When YA fantasy author Justine Larbalestier gave her fans a first look at the American cover for Liar, back in April, she was understandably excited: “This cover was so well received by sales and marketing at Bloomsbury that for the first time in my career a cover for one of my books became the image used for the front of the catalogue,” she blogged. “Apparently all the big booksellers went crazy for it. My agent says it was a huge hit in Bologna. And at TLA many librarians and teenagers told me they adore this cover.”

liar-liar-covers.jpgThe love, however, is not universal. Earlier this week, an unnamed “outraged, nauseous, [and] flabbergasted” children’s book editor blogging at Editorial Anonymous took issue with the cover, noting that Liar is about a young girl who is “black, with very short hair, and is mistaken for a boy early on in the book by teachers and fellow students,” which is pretty much the exact opposite of the model who has wound up on the dust jacket. “I wish I could say I can’t imagine what they were thinking,” this anonymous editor writes, “but in fact I do have a guess. I just can’t imagine why they thought no one would notice.” (We’ve inset the original Australian cover of the novel for comparison.)

As Alicia, a YA librarian blogger, frames the question: “Did the publishers not want to put a black girl on the cover for fear of not selling enough books to their white customers? Or is the cover supposed to be what Micah really looks like, and her description in the book is just another of her lies?”

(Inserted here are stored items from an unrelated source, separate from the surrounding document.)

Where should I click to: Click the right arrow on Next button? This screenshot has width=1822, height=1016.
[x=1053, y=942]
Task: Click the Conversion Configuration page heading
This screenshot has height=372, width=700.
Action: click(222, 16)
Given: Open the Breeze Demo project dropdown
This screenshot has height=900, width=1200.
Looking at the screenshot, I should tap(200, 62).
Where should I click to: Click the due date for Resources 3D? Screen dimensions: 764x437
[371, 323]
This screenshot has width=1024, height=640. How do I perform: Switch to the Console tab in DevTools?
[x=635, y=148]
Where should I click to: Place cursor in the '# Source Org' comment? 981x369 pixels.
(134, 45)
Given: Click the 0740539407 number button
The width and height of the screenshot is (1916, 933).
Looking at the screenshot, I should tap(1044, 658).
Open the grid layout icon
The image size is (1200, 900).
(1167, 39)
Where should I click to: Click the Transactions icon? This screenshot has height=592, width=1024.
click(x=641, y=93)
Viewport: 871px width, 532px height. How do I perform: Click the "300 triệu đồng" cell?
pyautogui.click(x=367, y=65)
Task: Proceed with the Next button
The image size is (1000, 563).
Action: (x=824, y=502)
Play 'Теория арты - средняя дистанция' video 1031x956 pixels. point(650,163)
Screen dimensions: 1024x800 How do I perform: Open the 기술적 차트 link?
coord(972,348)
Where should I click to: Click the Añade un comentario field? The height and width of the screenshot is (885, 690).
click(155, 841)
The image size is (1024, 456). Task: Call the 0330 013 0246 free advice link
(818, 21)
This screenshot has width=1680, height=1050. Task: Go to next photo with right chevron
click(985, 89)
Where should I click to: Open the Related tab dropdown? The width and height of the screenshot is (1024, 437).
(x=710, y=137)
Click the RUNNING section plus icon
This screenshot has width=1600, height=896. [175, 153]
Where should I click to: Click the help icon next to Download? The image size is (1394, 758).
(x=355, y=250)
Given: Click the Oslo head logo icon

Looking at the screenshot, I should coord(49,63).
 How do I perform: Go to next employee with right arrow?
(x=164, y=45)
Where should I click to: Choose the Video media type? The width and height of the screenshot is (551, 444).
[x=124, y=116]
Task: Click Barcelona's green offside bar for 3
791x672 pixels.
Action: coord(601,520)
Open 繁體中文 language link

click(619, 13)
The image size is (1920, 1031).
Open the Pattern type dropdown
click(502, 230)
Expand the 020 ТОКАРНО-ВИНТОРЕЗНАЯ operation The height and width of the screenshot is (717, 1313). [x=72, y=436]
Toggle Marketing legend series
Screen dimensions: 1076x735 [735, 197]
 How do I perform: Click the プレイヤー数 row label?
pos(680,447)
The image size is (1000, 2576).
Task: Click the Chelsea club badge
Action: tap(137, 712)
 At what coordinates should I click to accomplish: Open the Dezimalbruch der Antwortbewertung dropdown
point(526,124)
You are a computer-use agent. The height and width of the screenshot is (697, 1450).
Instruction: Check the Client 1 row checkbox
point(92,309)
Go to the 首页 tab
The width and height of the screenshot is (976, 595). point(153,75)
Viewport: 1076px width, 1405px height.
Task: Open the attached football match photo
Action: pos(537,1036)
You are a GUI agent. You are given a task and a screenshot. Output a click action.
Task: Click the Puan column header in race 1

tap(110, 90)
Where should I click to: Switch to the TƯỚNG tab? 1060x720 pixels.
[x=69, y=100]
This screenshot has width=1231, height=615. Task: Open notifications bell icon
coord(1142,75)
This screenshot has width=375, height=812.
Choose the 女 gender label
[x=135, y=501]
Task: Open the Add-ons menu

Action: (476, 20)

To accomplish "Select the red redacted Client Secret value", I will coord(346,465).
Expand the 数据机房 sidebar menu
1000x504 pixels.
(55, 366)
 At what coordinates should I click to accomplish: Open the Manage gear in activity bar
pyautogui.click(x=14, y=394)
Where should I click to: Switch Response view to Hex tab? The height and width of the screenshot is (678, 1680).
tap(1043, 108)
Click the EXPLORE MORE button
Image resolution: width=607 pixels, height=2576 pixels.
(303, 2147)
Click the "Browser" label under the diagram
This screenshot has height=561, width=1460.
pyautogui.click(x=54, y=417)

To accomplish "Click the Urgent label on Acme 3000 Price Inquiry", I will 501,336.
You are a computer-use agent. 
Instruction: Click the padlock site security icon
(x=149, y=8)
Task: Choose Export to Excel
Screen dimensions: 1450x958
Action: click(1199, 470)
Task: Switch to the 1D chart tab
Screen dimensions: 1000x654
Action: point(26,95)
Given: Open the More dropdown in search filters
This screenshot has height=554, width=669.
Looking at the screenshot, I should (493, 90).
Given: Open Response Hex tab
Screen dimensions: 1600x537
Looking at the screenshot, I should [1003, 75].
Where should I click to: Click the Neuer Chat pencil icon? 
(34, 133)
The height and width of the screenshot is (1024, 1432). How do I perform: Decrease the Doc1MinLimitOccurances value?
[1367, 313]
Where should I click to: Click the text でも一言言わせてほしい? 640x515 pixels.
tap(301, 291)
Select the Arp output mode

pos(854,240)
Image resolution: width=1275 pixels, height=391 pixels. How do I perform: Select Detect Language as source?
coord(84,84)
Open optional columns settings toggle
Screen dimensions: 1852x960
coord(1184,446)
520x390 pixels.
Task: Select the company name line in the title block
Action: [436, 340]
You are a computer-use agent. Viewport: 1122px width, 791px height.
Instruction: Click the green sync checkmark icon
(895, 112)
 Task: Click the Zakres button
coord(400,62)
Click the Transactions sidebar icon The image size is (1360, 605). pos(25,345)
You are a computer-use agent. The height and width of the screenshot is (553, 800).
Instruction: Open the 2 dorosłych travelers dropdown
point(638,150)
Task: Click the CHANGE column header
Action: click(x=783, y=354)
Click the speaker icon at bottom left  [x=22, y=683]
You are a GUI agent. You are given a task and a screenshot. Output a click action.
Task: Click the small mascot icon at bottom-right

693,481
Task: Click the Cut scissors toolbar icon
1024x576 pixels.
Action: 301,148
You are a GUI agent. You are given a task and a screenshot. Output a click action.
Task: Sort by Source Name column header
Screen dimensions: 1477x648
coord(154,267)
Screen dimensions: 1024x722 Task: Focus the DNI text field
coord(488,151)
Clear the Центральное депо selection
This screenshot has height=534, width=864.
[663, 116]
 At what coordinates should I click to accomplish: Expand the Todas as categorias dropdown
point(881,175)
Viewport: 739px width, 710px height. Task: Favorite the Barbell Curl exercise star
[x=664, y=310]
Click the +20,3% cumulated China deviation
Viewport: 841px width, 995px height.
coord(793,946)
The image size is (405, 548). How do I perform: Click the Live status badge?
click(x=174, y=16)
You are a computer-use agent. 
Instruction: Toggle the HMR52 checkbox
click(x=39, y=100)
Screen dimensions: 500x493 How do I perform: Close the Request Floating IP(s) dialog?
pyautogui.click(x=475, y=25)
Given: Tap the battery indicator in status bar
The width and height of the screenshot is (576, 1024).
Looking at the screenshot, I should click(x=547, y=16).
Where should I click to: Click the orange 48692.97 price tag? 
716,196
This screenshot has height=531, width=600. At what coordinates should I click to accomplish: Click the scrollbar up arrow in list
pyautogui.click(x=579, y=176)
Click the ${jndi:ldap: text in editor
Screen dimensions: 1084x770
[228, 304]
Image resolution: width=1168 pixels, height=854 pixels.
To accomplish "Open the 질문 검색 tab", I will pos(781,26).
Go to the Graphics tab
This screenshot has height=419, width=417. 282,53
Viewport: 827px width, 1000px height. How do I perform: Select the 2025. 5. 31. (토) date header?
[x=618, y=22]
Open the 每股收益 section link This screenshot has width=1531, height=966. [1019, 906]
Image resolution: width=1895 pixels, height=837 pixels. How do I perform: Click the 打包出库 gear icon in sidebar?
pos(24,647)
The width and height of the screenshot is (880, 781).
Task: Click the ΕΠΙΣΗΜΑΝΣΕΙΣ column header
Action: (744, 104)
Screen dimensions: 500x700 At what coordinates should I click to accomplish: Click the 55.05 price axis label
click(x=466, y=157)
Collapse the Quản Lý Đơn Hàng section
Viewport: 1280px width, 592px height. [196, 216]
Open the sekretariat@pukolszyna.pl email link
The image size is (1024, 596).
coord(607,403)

To address these complaints, Larbalestier has written a new blog post, revealing that she fought that cover every step of the way: “I never wanted a girl’s face on the cover,” she says. “Bloomsbury has had a lot of success with photos of girls on their covers and that’s what they wanted. Although not all of the early girl face covers were white, none showed girls who looked remotely like Micah. I strongly objected to all of them. I lost.”

“No one in Australia has written to ask me if Micah is really black,” she says of the earlier cover for the book. “No one in Australia has said that they will not be buying Liar because ‘my teens would find the cover insulting.’ Both responses are heart breaking.” But, she continues, she’s not alone in finding her fiction “white-washed” by her publisher:

“Editors have told me that their sales departments say black covers don’t sell. Sales reps have told me that many of their accounts won’t take books with black covers. Booksellers have told me that they can’t give away YAs with black covers. Authors have told me that their books with black covers are frequently not shelved in the same part of the library as other YA—they’re exiled to the Urban Fiction section—and many bookshops simply don’t stock them at all.”

“Are the big publishing houses really only in the business of selling books to white people?” she asks. “That’s not a very sustainable model if true… I hope that the debate that’s arisen because of this cover will widen to encompass the whole industry. I hope it gets every publishing house thinking about how incredibly important representation is and that they are in a position to break down these assumptions.” Starting, perhaps, with a new cover for the paperback edition featuring “someone who looks like Micah on the front.”